Isolating Tool Output in Agents
If indirect prompt injection is the disease, an autonomous agent is the patient with no immune system. Agents read web pages, query databases, call APIs, and feed the results straight back into their own context, then act on what they read. Every one of those results is attacker-influenceable text.
The unifying principle: the model is allowed to be wrong. Assume it will, at some point, be talked into doing the wrong thing. Build so that when it does, the blast radius is small. Security lives in the code and permissions around the model, not in the prompt.
1. Treat all tool and retrieval output as untrusted
Output from a tool is not "the answer." It is untrusted input that happens to be machine-generated. A web page, a database row, and a file's contents can all carry instructions. Label that content as untrusted the moment it enters your pipeline and carry that label everywhere it goes.
2. Least-privilege tools
An agent should hold the narrowest set of capabilities that lets it do its job. A research assistant that summarizes pages does not need a "send email" tool or shell access. If a capability is not present, no injection can invoke it.

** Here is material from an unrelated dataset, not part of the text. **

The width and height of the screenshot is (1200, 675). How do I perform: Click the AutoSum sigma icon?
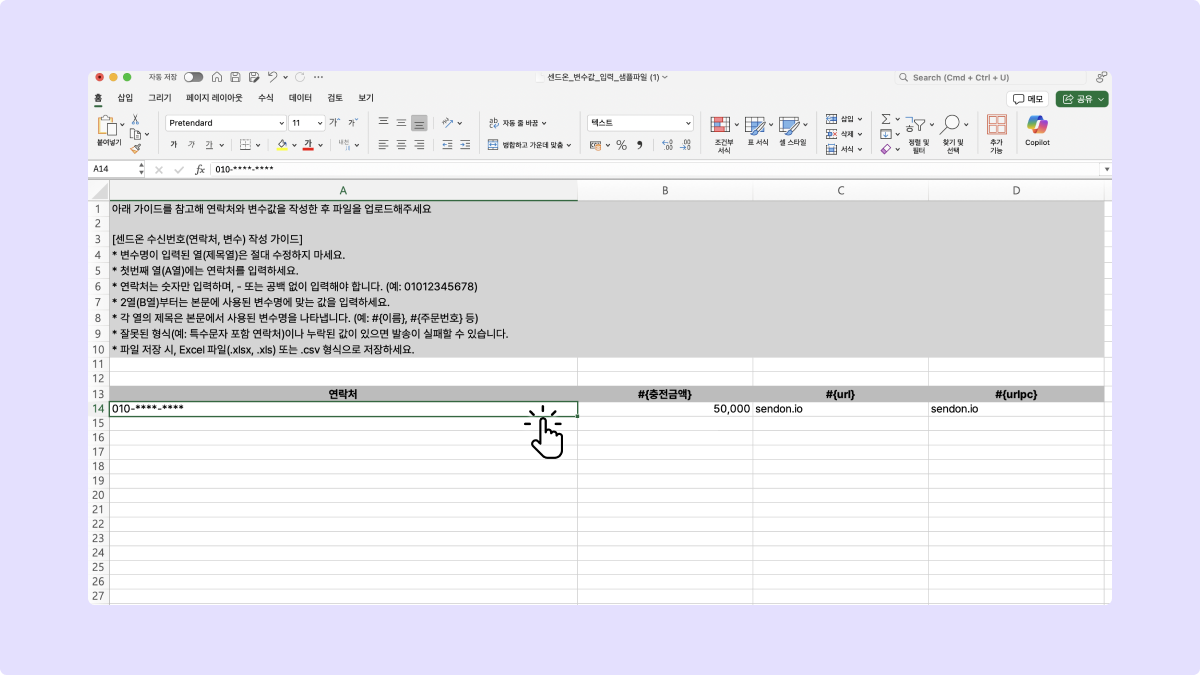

3. Human review for high-impact actions
Reading is reversible; acting often is not. Gate irreversible or high-impact operations, such as sending messages, spending money, deleting data, or changing permissions, behind explicit human confirmation.
4. Output allow-lists, not deny-lists
When a tool's result feeds a decision, validate it against what you expect rather than trying to filter out what is bad. If a tool is supposed to return a country code, accept ^[A-Z]{2}$ and reject everything else. Deny-lists lose to creative encodings; allow-lists fail closed.
5. The dual / quarantined-LLM pattern
A powerful pattern is to split responsibilities between two models:
- A quarantined LLM is the only thing allowed to touch untrusted content. It extracts structured, schema-validated data. It has no tools and no authority.
- A privileged LLM orchestrates and calls tools, but only ever sees trusted, validated fields from the quarantine step, never the raw text.
The untrusted text never reaches the model that can act. Even if the quarantined model is hijacked, the worst it can do is return malformed structured data, which your schema rejects.
6. Provenance tagging
Track where every piece of context came from, and let trust level travel with the data. A defensive tool wrapper can attach provenance at the boundary so downstream code can make policy decisions:
from dataclasses import dataclass
from typing import Callable, Literal
Trust = Literal["trusted", "untrusted"]
@dataclass(frozen=True)
class Tagged:
"""Tool output carrying its provenance. Untrusted by default."""
value: str
source: str
trust: Trust = "untrusted"
def wrap_tool(name: str, fn: Callable[..., str], trust: Trust = "untrusted"):
def tool(*args, **kwargs) -> Tagged:
raw = fn(*args, **kwargs)
return Tagged(value=raw, source=name, trust=trust)
return tool
def require_trusted(t: Tagged) -> str:
if t.trust != "trusted":
raise PermissionError(
f"refusing to act on untrusted content from {t.source!r}"
)
return t.value
The exact code is not the point. Trust is a property you attach and check in your own code, not a vibe you hope the model maintains.
Putting it together
These patterns compose. Least privilege limits what injection can reach; provenance tagging tells you what is safe to act on; the quarantine pattern keeps hostile text away from authority; human review catches the high-stakes cases; allow-lists fail closed.
Notice what is not on this list: "write a better system prompt telling the model to ignore injections." Prompt wording is worth doing, but it is a speed bump, not a wall. Put your real boundaries in code.